La Commission Européenne semble enfin être sortie de sa léthargie et a annoncé qu'il fallait maintenir l'aide humanitaire à la Corée du Nord afin d'éviter de faire souffrir encore plus la population. Pas d'opinion apparemment sur l'issue à donner à la crise.
Quant à la résolution du Conseil de sécurité des Nations Unies, sur laquelle la discussion devait reprendre aujourd'hui, elle ne semble pas être en bonne voie vers l'adoption.
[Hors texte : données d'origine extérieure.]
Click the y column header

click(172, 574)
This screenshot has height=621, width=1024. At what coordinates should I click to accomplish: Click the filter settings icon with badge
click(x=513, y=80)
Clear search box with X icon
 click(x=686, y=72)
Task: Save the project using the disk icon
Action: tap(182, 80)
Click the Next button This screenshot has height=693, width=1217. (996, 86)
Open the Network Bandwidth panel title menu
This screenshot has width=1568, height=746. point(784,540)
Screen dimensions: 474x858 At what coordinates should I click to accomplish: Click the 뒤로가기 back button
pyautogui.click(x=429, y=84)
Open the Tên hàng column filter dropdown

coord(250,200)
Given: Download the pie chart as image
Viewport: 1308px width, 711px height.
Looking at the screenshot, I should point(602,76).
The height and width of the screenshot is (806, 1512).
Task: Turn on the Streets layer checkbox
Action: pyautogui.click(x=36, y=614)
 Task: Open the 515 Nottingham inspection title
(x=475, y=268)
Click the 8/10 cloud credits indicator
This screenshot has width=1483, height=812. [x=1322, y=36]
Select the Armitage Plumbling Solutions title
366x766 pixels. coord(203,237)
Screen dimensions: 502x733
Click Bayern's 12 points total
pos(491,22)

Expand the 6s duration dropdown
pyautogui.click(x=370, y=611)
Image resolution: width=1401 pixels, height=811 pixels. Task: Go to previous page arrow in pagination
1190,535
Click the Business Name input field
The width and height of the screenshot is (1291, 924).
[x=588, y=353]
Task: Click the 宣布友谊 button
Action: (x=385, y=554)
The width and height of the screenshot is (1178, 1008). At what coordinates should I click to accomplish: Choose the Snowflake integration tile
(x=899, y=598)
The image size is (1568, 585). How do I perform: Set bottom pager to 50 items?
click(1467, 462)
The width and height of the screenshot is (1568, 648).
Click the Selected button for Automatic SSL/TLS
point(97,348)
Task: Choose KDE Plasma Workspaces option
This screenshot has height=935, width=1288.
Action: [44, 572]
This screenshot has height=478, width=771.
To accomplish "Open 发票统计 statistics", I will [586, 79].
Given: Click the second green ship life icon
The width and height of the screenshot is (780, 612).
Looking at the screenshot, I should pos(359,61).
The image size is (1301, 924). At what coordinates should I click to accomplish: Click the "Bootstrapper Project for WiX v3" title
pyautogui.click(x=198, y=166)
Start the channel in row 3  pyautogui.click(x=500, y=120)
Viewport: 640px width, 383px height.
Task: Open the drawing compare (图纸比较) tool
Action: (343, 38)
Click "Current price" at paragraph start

Le projet américain ne fait toujours pas l'unanimité et les divisions sont font toujours sentir entre Washington et Tokyo, partisans de sanctions sévères, et Pékin, qui soutient des sanctions « appropriées » -voilà bien un terme hermétique- ce qui semble indiqué que la Chine s'opposera notamment au recours à la force. Tout n'apparaît pas pourtant aussi manichéen. Car le président Bush a annoncé aujourd'hui que toutes les voies diplomatiques devront être épuisées avant de songer à faire appel à une action militaire. Les USA se découvriraient-ils une propension à la discussion ? Probablement pas, puisque M. Bush a réaffirmé qu'il refusait des pourparlers bilatéraux avec la Corée du Nord de même qu'il refuse de tels pourparlers avec l'Iran qui a annoncé hier qu'elle poursuivrait son programme nucléaire-, ce à quoi le secrétaire général des Nations Unies, M. Kofi Annan, encourage les USA. M. Bush croit toujours au retour à la table des pourparlers à six que la Corée du Nord boycotte depuis 2005.
Le Japon de son côté, soutenant des sanctions sévères, a aujourd'hui pris des initiatives personnelles en interdisant purement et simplement l'accès à ses ports pour tous les navires nord-coréens, et en prévoyant un accroissement de tous les transferts, en matériel notamment vers le Nord de la péninsule.
S'ajoute à ce méli-mélo diplomatique le fait que le succès, voire même l'existence du test nucléaire nord-coréen de lundi sont remis en cause par les experts qui estiment que s'il y a bien eu un essai nucléaire, l'intensité de l'explosion laisse penser qu'il a échoué. Certains ont même émis des doutes sur la nature nucléaire de l'explosion. S'apercevrait-on, trois après le prétendu test, qu'il s'agirait-là encore d'un grand jet de poudre aux yeux du monde ? Il était temps de s'en inquiéter... Surtout qu'il apparaît que certains commencent à céder à la panique et à la paranoïa : la chaîne japonaise NHK a annoncé ainsi qu'un second test nucléaire aurait été réalisé aujourd'hui par la Corée du Nord, sur la base de ce qui s'est révélé être une secousse sismique. Cette information a bien entendu été démentie.